What this implies in this context is that developers cannot, in fact, rely on high-level functions being implemented efficiently, nor can they sit idle waiting for the vendors to provide more efficient implementations: more often than not, developers will find themselves working around the limitations of this and that implementation, rewriting code that should be reduced to one liners in order to provide custom, faster implementations.

This is already the case for some functions such as the asynchronous work-group memory copies (from/to global/local memory), which are dramatically inefficient on some vendor implementations, so that developers are more likely to write their own loading functions instead, which generally end up being just as efficient as the built-ins on the platforms where such built-ins are properly implemented, and much faster on the lazy platforms.

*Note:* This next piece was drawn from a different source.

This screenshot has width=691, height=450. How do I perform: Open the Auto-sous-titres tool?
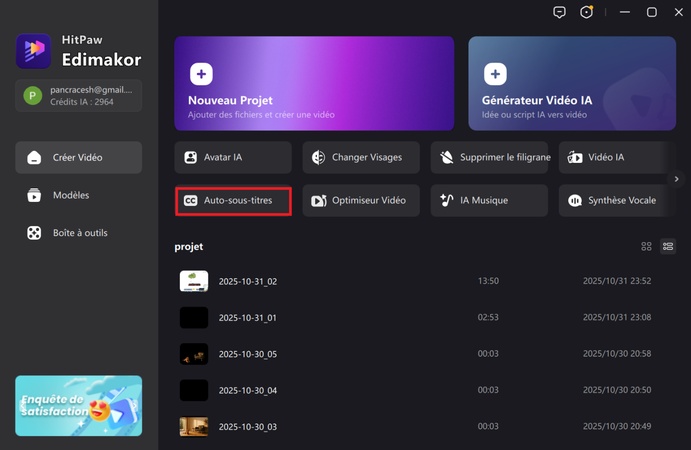click(233, 201)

Therefore, can we actually expect vendors to really implement the work-group reduction and scan operations as efficiently as their hardware allows? I doubt it. However, while for the memory copies an efficient workaround was offered by simple loads, such a workaround is impossible in OpenCL 2.0, since the building blocks of the efficient work-group reductions are missing.

Warp shuffles: the work-group reduction building block

Before version 2.0 of the standard, OpenCL offered only one way to allow work-items within a work-group to exchange informations: local memory. The feature reflected the capability of GPUs when the standard was first proposed, and could be trivially emulated on other hardware by making use of global memory (generally resulting in a performance hit).

With version 2.0, OpenCL exposes a new set of functions that allow data exchange between work-items in a work-group, which doesn't (necessarily) depend on local memory: such functions are the work-group vote functions, and the work-group reduction and scan functions. These functions can be implemented via local memory, but most modern hardware can implement them using lower-level intrinsics that do not depend on local memory at all, or only depend on local memory in smaller amounts than would be needed by a hand-coded implementation.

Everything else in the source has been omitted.